__Problem to solve__
Reproduce the following listing line for line, without changing anything.

⁂

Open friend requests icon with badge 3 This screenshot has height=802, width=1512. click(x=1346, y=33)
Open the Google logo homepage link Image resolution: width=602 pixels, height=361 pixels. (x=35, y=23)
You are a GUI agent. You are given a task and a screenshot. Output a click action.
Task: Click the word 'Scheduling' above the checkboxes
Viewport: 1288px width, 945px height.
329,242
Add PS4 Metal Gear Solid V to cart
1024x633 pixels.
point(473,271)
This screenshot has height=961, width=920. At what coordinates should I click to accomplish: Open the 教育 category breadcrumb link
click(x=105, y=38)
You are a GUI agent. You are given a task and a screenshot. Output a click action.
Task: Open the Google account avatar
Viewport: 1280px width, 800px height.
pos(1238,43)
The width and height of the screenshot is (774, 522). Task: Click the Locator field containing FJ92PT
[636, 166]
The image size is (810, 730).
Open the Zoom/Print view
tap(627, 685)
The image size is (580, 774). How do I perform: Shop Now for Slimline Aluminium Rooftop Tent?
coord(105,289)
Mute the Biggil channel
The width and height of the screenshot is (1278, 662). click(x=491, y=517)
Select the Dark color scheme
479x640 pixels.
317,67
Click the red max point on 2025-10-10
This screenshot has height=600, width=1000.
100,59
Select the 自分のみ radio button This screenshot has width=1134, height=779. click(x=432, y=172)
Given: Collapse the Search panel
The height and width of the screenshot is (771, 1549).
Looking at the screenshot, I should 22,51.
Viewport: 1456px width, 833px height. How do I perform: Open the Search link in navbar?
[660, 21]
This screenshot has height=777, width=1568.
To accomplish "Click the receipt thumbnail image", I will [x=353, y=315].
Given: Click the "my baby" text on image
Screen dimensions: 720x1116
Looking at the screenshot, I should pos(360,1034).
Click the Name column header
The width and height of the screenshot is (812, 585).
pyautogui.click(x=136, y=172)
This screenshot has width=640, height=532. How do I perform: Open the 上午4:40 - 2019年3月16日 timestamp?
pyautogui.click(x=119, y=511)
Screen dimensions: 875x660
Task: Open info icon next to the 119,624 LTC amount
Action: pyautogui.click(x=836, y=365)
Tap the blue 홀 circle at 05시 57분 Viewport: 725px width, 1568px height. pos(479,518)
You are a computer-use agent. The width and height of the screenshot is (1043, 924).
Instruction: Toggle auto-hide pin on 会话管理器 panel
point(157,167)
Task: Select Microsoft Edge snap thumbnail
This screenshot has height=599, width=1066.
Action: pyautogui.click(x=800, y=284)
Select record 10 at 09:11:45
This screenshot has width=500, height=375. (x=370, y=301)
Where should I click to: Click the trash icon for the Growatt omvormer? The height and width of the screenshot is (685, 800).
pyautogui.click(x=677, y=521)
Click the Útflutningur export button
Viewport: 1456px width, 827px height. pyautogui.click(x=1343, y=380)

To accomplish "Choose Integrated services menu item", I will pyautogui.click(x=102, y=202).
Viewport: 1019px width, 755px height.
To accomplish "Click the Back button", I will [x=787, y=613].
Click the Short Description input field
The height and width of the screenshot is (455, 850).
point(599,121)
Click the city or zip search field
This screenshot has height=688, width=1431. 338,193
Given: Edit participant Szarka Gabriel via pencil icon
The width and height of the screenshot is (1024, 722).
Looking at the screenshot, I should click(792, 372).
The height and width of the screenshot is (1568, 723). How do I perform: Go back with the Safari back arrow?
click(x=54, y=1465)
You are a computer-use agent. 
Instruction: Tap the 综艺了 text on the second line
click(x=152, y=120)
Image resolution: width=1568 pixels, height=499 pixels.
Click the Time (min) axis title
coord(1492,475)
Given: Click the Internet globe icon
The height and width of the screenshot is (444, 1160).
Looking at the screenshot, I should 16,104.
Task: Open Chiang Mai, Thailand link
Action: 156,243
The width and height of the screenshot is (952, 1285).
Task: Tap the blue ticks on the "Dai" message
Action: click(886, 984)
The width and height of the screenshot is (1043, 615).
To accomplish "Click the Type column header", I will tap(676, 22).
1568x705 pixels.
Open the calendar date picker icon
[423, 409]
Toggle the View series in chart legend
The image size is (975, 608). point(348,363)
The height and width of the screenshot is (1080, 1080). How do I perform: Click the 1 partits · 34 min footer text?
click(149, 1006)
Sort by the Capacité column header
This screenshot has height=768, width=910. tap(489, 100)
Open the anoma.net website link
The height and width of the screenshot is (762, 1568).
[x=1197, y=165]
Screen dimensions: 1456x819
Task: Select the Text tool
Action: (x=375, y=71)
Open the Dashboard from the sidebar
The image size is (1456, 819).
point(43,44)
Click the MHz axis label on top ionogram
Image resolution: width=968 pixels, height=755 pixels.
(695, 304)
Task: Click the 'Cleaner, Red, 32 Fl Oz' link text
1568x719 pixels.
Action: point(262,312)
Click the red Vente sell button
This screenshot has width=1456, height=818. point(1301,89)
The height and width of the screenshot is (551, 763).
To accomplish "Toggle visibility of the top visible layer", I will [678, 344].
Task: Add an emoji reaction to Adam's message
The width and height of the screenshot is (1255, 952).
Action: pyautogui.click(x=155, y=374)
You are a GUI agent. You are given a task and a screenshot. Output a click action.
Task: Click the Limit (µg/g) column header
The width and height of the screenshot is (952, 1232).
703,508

⁂

__Correct result__
Open friend requests icon with badge 3 This screenshot has height=802, width=1512. click(x=1346, y=33)
Open the Google logo homepage link Image resolution: width=602 pixels, height=361 pixels. (x=35, y=23)
You are a GUI agent. You are given a task and a screenshot. Output a click action.
Task: Click the word 'Scheduling' above the checkboxes
Viewport: 1288px width, 945px height.
329,242
Add PS4 Metal Gear Solid V to cart
1024x633 pixels.
point(473,271)
This screenshot has height=961, width=920. At what coordinates should I click to accomplish: Open the 教育 category breadcrumb link
click(x=105, y=38)
You are a GUI agent. You are given a task and a screenshot. Output a click action.
Task: Open the Google account avatar
Viewport: 1280px width, 800px height.
pos(1238,43)
The width and height of the screenshot is (774, 522). Task: Click the Locator field containing FJ92PT
[636, 166]
The image size is (810, 730).
Open the Zoom/Print view
tap(627, 685)
The image size is (580, 774). How do I perform: Shop Now for Slimline Aluminium Rooftop Tent?
coord(105,289)
Mute the Biggil channel
The width and height of the screenshot is (1278, 662). click(x=491, y=517)
Select the Dark color scheme
479x640 pixels.
317,67
Click the red max point on 2025-10-10
This screenshot has height=600, width=1000.
100,59
Select the 自分のみ radio button This screenshot has width=1134, height=779. click(x=432, y=172)
Given: Collapse the Search panel
The height and width of the screenshot is (771, 1549).
Looking at the screenshot, I should 22,51.
Viewport: 1456px width, 833px height. How do I perform: Open the Search link in navbar?
[660, 21]
This screenshot has height=777, width=1568.
To accomplish "Click the receipt thumbnail image", I will [x=353, y=315].
Given: Click the "my baby" text on image
Screen dimensions: 720x1116
Looking at the screenshot, I should pos(360,1034).
Click the Name column header
The width and height of the screenshot is (812, 585).
pyautogui.click(x=136, y=172)
This screenshot has width=640, height=532. How do I perform: Open the 上午4:40 - 2019年3月16日 timestamp?
pyautogui.click(x=119, y=511)
Screen dimensions: 875x660
Task: Open info icon next to the 119,624 LTC amount
Action: pyautogui.click(x=836, y=365)
Tap the blue 홀 circle at 05시 57분 Viewport: 725px width, 1568px height. pos(479,518)
You are a computer-use agent. The width and height of the screenshot is (1043, 924).
Instruction: Toggle auto-hide pin on 会话管理器 panel
point(157,167)
Task: Select Microsoft Edge snap thumbnail
This screenshot has height=599, width=1066.
Action: pyautogui.click(x=800, y=284)
Select record 10 at 09:11:45
This screenshot has width=500, height=375. (x=370, y=301)
Where should I click to: Click the trash icon for the Growatt omvormer? The height and width of the screenshot is (685, 800).
pyautogui.click(x=677, y=521)
Click the Útflutningur export button
Viewport: 1456px width, 827px height. pyautogui.click(x=1343, y=380)

To accomplish "Choose Integrated services menu item", I will pyautogui.click(x=102, y=202).
Viewport: 1019px width, 755px height.
To accomplish "Click the Back button", I will [x=787, y=613].
Click the Short Description input field
The height and width of the screenshot is (455, 850).
point(599,121)
Click the city or zip search field
This screenshot has height=688, width=1431. 338,193
Given: Edit participant Szarka Gabriel via pencil icon
The width and height of the screenshot is (1024, 722).
Looking at the screenshot, I should click(792, 372).
The height and width of the screenshot is (1568, 723). How do I perform: Go back with the Safari back arrow?
click(x=54, y=1465)
You are a computer-use agent. 
Instruction: Tap the 综艺了 text on the second line
click(x=152, y=120)
Image resolution: width=1568 pixels, height=499 pixels.
Click the Time (min) axis title
coord(1492,475)
Given: Click the Internet globe icon
The height and width of the screenshot is (444, 1160).
Looking at the screenshot, I should 16,104.
Task: Open Chiang Mai, Thailand link
Action: 156,243
The width and height of the screenshot is (952, 1285).
Task: Tap the blue ticks on the "Dai" message
Action: click(886, 984)
The width and height of the screenshot is (1043, 615).
To accomplish "Click the Type column header", I will tap(676, 22).
1568x705 pixels.
Open the calendar date picker icon
[423, 409]
Toggle the View series in chart legend
The image size is (975, 608). point(348,363)
The height and width of the screenshot is (1080, 1080). How do I perform: Click the 1 partits · 34 min footer text?
click(149, 1006)
Sort by the Capacité column header
This screenshot has height=768, width=910. tap(489, 100)
Open the anoma.net website link
The height and width of the screenshot is (762, 1568).
[x=1197, y=165]
Screen dimensions: 1456x819
Task: Select the Text tool
Action: (x=375, y=71)
Open the Dashboard from the sidebar
The image size is (1456, 819).
point(43,44)
Click the MHz axis label on top ionogram
Image resolution: width=968 pixels, height=755 pixels.
(695, 304)
Task: Click the 'Cleaner, Red, 32 Fl Oz' link text
1568x719 pixels.
Action: point(262,312)
Click the red Vente sell button
This screenshot has width=1456, height=818. point(1301,89)
The height and width of the screenshot is (551, 763).
To accomplish "Toggle visibility of the top visible layer", I will [678, 344].
Task: Add an emoji reaction to Adam's message
The width and height of the screenshot is (1255, 952).
Action: pyautogui.click(x=155, y=374)
You are a GUI agent. You are given a task and a screenshot. Output a click action.
Task: Click the Limit (µg/g) column header
The width and height of the screenshot is (952, 1232).
703,508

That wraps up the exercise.